**Work to complete**
Below are records; quote them exactly from the first line through the line that contains "Image resolution: width=1185".

(Records from a dataset)
::::
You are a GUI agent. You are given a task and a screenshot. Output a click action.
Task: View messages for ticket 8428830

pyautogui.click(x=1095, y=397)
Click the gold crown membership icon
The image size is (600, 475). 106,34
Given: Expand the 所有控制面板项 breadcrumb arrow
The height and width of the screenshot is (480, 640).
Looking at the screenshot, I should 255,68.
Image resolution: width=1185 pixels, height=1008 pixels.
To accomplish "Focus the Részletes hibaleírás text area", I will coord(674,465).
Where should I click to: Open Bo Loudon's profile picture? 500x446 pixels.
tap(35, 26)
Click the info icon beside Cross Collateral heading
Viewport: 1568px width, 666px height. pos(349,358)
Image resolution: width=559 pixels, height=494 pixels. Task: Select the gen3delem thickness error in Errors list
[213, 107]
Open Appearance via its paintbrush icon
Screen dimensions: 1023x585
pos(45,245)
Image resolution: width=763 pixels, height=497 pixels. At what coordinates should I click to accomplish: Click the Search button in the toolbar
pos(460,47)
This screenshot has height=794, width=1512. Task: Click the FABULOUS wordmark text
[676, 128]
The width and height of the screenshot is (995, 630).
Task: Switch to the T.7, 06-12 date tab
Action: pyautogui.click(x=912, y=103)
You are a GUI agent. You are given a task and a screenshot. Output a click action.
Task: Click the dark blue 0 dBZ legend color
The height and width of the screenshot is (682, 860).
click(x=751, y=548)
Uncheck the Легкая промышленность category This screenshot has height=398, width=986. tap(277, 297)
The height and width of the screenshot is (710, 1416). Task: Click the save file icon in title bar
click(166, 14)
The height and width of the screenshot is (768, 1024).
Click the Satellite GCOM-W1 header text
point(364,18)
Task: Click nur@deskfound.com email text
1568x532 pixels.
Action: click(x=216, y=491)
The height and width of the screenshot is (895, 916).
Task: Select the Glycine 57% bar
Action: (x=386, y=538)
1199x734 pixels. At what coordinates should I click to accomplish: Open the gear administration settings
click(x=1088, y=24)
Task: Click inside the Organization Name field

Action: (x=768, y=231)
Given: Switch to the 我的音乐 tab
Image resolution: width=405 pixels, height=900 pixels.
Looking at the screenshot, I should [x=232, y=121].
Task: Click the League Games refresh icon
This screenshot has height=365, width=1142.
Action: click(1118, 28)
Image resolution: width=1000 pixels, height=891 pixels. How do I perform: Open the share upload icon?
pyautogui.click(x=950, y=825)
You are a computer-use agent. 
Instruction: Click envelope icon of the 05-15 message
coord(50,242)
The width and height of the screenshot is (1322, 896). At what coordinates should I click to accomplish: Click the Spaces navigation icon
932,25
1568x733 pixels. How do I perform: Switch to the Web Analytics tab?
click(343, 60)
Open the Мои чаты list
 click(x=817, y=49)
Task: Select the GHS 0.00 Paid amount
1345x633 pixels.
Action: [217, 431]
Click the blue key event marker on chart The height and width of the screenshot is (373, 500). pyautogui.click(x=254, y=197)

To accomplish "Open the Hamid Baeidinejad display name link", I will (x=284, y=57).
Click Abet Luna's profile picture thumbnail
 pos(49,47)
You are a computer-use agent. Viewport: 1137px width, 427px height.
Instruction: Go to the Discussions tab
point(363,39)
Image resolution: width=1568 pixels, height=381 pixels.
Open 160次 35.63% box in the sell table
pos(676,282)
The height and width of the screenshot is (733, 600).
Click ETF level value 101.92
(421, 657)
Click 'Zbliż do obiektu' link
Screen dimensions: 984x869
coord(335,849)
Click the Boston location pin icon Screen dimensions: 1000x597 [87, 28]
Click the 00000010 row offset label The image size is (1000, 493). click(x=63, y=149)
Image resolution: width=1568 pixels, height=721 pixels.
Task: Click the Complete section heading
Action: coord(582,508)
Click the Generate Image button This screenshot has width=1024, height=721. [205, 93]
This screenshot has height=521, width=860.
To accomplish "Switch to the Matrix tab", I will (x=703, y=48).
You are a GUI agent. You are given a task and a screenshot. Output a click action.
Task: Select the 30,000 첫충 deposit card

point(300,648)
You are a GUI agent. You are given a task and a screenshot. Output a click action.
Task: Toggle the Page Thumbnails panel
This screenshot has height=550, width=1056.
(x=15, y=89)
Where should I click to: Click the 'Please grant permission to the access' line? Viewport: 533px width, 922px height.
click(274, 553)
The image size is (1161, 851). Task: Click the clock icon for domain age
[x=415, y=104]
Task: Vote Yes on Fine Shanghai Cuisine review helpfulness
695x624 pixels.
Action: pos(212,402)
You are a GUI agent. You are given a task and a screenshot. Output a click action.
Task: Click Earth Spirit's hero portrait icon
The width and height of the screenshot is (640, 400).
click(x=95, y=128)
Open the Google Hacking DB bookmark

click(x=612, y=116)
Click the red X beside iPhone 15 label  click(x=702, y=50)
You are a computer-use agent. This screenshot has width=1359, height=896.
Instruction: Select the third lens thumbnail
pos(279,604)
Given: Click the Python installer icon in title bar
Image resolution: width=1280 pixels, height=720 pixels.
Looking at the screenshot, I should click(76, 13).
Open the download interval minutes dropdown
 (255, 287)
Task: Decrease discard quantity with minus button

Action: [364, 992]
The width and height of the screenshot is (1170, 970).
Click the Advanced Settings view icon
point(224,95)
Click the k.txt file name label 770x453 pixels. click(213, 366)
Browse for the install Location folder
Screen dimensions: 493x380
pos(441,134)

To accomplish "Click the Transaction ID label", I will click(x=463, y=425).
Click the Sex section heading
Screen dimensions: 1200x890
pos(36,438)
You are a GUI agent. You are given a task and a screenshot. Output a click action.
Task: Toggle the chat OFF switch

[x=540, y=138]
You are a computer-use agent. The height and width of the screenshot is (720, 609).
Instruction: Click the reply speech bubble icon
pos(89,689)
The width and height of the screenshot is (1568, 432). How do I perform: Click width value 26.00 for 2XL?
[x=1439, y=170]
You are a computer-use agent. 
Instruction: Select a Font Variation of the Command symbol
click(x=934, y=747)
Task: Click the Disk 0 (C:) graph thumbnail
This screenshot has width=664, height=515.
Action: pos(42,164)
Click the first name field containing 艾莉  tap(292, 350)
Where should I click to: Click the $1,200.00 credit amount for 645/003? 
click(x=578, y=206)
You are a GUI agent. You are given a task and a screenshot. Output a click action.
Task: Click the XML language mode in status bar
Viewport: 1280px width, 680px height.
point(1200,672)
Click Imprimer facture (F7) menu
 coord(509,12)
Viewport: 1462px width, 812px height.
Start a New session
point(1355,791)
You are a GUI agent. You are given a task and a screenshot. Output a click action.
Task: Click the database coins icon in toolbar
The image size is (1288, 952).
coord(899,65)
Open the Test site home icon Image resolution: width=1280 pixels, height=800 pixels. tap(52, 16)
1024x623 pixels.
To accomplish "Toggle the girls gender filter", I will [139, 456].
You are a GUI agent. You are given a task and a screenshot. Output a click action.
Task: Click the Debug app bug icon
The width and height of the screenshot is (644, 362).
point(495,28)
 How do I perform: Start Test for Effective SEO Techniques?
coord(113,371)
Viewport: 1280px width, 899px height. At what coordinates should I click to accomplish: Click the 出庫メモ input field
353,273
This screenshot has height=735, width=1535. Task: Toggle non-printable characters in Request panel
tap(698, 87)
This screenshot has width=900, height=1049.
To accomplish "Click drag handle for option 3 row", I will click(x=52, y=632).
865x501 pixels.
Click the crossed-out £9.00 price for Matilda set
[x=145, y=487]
::::
**Answer section**
You are a GUI agent. You are given a task and a screenshot. Output a click action.
Task: View messages for ticket 8428830

pyautogui.click(x=1095, y=397)
Click the gold crown membership icon
The image size is (600, 475). 106,34
Given: Expand the 所有控制面板项 breadcrumb arrow
The height and width of the screenshot is (480, 640).
Looking at the screenshot, I should 255,68.
Image resolution: width=1185 pixels, height=1008 pixels.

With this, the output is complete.